→ What to work on: Return, unchanged, the lines of the items below from the line containing "pixels, height=972 pixels." through the line containing "Looking at the", and nothing else.

→ Recorded data:

>> BEGIN

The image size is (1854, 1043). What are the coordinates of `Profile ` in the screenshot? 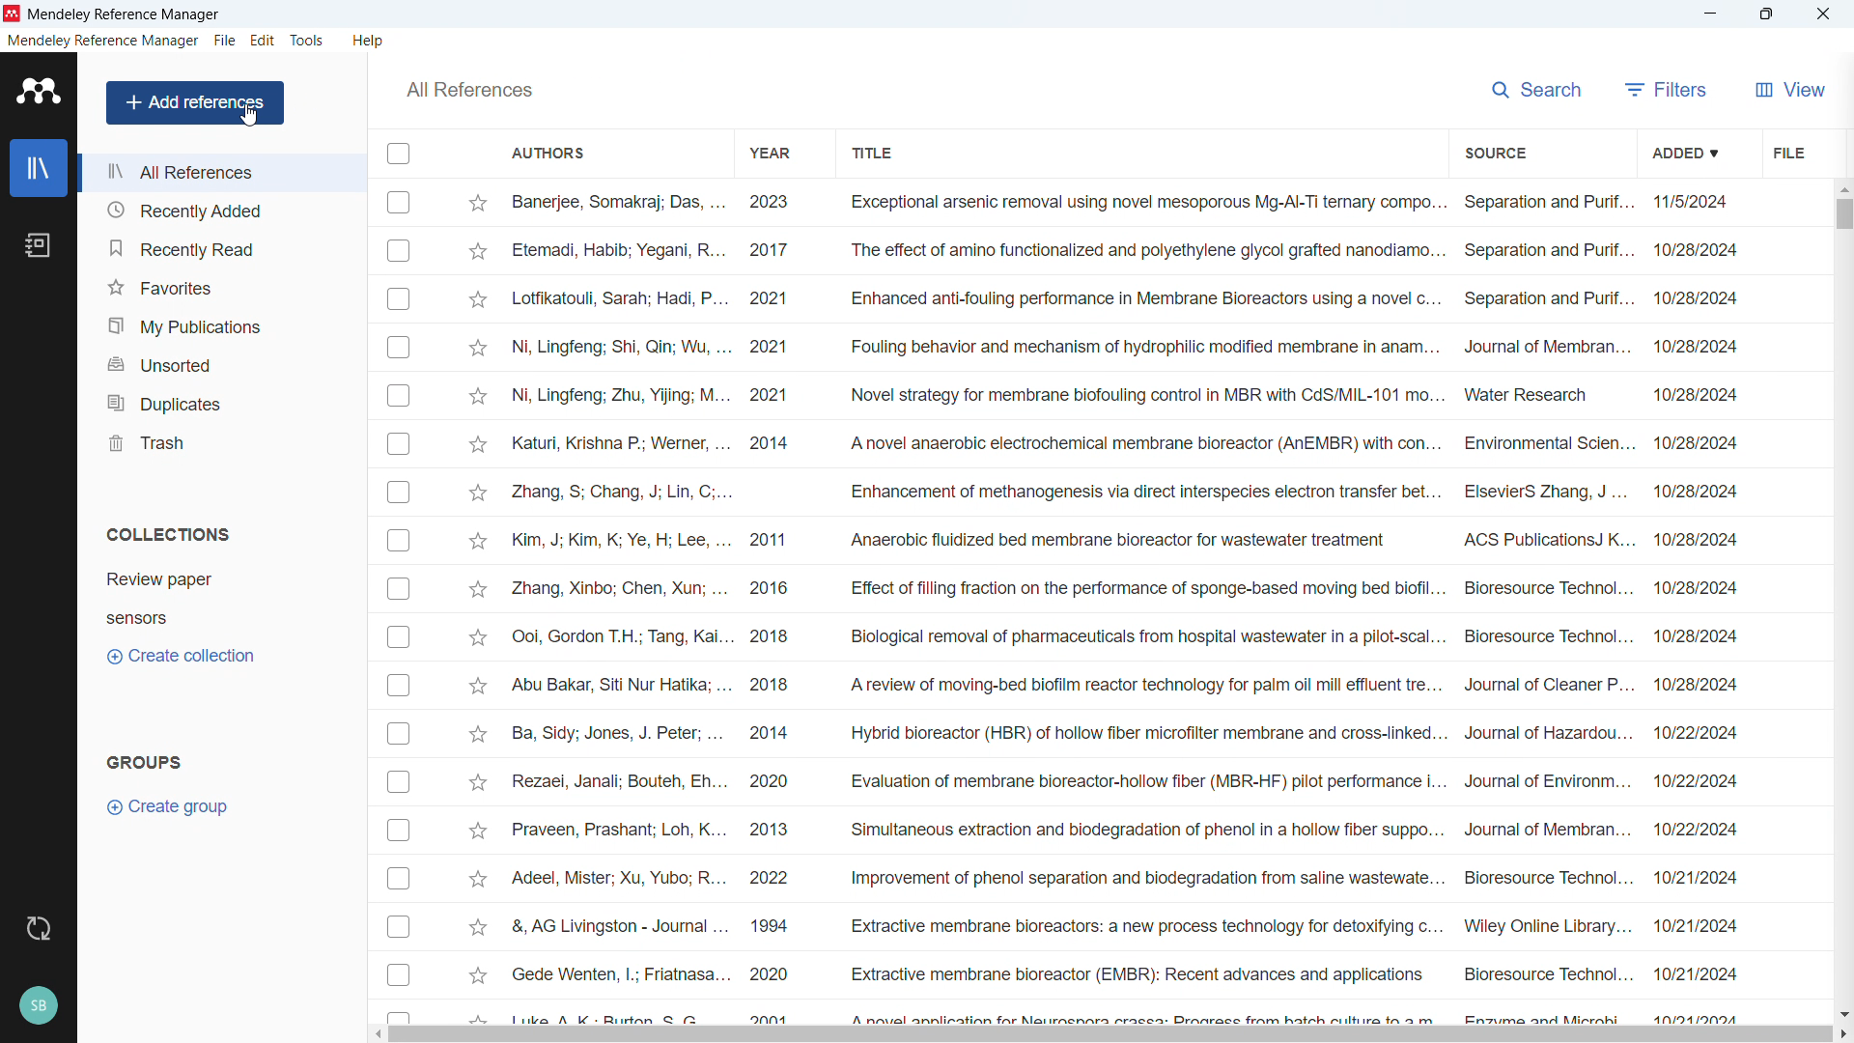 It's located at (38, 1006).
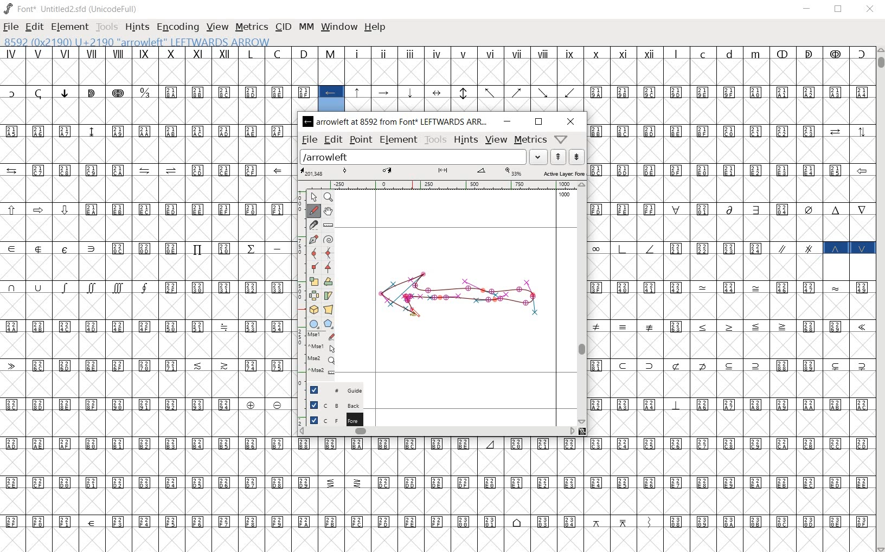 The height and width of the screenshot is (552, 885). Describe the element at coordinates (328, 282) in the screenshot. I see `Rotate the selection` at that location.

>> END
>> BEGIN

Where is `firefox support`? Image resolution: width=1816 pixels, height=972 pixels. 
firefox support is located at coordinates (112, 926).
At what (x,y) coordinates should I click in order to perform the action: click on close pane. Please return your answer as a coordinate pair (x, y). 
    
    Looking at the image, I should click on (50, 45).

>> END

→ Result for this exercise:
Where is `firefox support`? Image resolution: width=1816 pixels, height=972 pixels. 
firefox support is located at coordinates (112, 926).
At what (x,y) coordinates should I click in order to perform the action: click on close pane. Please return your answer as a coordinate pair (x, y). 
    
    Looking at the image, I should click on (50, 45).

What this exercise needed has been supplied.